Aunt Nasty lived at the beach. I mean that literally and figuratively, as she was actually out in the sun and surf just about daily. She was tanned to a deep golden brown year-round, and she always wore a bikini.

She has to be into her seventies by now. And though she and her husband have moved from that bayside condominium to a nearby oceanfront retirement community, Nasty still lives at the beach. Literally and figuratively. And she still wears a bikini.

What does all this have to do with The Ignominy of Bikini Shopping with Your 8-Year-Old Daughter? Everything. Because yesterday I went bikini shopping with my sweet EL.

This was not bikini shopping for her, mind you, but for me. I have a secret stash of inexpensive bikinis that I wear only in the privacy of my own family... at Grampa's backyard pool when no guests are present, or at the beach when we are clustered as a family unit of private little beach chairs. Why? I've posted about this issue before (modesty and bikinis and why I wear one anyway), but I'll say it again here in the words of Nasty's husband, Chuck: "Since Helen wears a bikini, all the good parts glow in the dark."

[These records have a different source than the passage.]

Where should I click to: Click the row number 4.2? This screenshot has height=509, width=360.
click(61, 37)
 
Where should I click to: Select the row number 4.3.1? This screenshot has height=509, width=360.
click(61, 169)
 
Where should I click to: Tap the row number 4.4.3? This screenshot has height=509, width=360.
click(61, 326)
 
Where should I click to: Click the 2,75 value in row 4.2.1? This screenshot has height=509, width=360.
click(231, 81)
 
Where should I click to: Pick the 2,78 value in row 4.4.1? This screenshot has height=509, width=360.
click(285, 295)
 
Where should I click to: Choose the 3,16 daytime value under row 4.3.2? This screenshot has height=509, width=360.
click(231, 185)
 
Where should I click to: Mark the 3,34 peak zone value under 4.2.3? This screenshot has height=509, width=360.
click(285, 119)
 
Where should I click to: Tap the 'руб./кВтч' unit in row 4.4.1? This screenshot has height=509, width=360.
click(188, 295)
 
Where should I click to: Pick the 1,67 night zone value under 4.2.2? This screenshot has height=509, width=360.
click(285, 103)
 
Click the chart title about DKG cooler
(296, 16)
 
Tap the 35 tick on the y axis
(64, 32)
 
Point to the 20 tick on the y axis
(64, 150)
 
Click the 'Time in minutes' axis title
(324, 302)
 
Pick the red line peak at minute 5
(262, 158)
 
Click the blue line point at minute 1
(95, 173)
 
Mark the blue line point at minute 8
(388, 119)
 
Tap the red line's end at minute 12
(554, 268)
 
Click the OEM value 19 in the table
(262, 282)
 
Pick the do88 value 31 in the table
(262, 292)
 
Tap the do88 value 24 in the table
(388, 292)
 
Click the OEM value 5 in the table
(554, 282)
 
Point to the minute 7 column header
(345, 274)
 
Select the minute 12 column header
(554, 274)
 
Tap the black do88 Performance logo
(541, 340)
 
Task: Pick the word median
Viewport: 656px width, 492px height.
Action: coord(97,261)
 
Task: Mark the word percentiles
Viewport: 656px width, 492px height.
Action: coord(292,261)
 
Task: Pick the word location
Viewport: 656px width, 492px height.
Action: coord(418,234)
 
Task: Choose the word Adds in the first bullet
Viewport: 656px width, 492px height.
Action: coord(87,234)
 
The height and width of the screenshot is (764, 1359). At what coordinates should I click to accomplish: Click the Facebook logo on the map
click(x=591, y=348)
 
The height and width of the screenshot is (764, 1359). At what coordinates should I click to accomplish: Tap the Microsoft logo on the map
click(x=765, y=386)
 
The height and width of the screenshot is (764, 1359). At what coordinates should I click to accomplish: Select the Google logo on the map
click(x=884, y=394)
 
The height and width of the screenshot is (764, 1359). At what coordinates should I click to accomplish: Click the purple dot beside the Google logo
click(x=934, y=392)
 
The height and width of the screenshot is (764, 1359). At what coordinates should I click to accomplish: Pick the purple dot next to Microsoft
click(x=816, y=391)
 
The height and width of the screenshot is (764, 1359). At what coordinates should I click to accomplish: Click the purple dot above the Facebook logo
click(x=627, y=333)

So yesterday, I was picking up a couple of things at WalMart with my daughter EL, and we found a clearance rack of bikini separates. The price was right, so we decided to see if we could find any in my size. (You never know what is your size until you try them on, by the way, but I started at "extra large," at least with the bottoms! They were bikinis, after all... usually only skinny people wear them.)

Trying on bathing suits is never a fun thing, but trying on bikinis at 42, after giving birth four times, is downright depressing. The only way to lighten things up and turn them fun? Cram yourself into a fitting room with your 8-year old daughter while you do it...

EL, casually: "I don't want to be extra large when I grow up."
me: "Well, nobody wants to be extra large. You don't really choose to become extra large."
EL: "Well, they eat less. And they exercise. That seems like 'choice things' to me."

Then, a bit later, rather timidly: "Not to be rude, Mom, but let's leave that one for someone else..." Apparently, there's bad, and then there's really bad...

Oh, the price you pay for glow-in-the-dark good spots!